Tra i simboli del film l’immancabile casa in fiamme che tra Tarkovskij, David Lynch e Haneke è un tratto stilistico ricorrente in certo cinema d’autore psicologizzante; suggestiva anche l’apparizione di un angelo e varie scene di balli apotropaici.

Altro punto di forza del film premiato a Trieste sta sicuramente nella sua capacità di analisi sociale. Sullo sfondo del passaggio tra adolescenza e giovinezza della protagonista Mihrije si profila la possibilità inquietante di un matrimonio combinato con un uomo danese, come già accaduto a sua cugina, che del futuro sposo aveva potuto controllare soltanto il profilo Instagram. Mihrije, però, ritiene di non essere “wife material”, come dice espressamente in una scena del film, e accoglie come un’opportunità di salvezza l’incontro con Fantasy.

La regista ha uno sguardo piuttosto desolante sui rapporti tra genitori e figli, arrivando a sentenziare che «tutte le famiglie sono malate in un modo o nell’altro»; e propone, in termini sostanzialmente positivi ma ben problematizzati, la rappresentazione di una sorellanza basata su legami non biologici ma affettivi, come quella che lega Mihrije, Sina e Jasna. Interessante anche il gioco psicologico che si viene a creare tra queste ultime, che nel corso del film porta a un’inversione dei caratteri tra le due amiche della protagonista, dopo una serie di epifanie ed esperienze più o meno positive o traumatiche.

Fantasy è un ottimo esempio della forza del nuovo cinema made in Slovenia, uno dei paesi con la più alta percentuale di registe donne dietro la macchina da presa. Proprio sul cinema delle registe donne si soffermava una delle più interessanti sezioni collaterali del Trieste Film Festival, Wild Roses.

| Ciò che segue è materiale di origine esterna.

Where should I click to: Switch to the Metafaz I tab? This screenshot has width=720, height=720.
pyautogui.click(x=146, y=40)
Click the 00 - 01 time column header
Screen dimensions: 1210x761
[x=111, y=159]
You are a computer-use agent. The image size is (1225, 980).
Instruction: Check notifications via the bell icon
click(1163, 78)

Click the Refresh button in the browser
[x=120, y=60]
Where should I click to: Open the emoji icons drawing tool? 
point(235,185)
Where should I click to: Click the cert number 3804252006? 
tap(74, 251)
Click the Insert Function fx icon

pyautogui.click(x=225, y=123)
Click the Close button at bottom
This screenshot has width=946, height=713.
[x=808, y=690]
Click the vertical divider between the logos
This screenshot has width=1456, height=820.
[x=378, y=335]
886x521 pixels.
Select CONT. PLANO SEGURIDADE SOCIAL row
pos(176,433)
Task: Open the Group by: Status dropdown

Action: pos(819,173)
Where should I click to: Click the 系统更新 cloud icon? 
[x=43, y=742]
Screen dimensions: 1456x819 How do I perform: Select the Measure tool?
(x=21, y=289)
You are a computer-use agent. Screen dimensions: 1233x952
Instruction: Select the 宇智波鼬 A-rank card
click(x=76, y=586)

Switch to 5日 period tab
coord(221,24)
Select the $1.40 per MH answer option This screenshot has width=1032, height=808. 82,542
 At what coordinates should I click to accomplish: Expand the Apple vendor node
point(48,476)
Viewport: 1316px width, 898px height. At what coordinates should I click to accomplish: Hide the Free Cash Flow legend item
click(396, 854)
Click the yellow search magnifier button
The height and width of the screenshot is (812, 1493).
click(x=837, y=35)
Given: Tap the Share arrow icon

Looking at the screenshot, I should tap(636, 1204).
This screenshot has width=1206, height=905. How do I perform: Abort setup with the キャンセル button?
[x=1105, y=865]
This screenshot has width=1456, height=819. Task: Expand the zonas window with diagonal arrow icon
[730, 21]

Fantasy di Kukla avrebbe le carte in regola anche per una piccola distribuzione nelle sale italiane come già successo, per i film di Wild Roses a La ragazza del coro, un altro coming-of-age connotato da un interessante simbolismo visivo; e il Trieste Film Festival si conferma ancora una volta come un’ottima rassegna capace di far luce sui migliori approcci al cinema provenienti dall’Est Europa.

Sintesi

Fantasy evidenzia la vitalità del cinema sloveno al femminile; il Trieste Film Festival, con Wild Roses, promuove registe e opere dell’Est Europa, aprendo anche a possibili distribuzioni italiane future sale.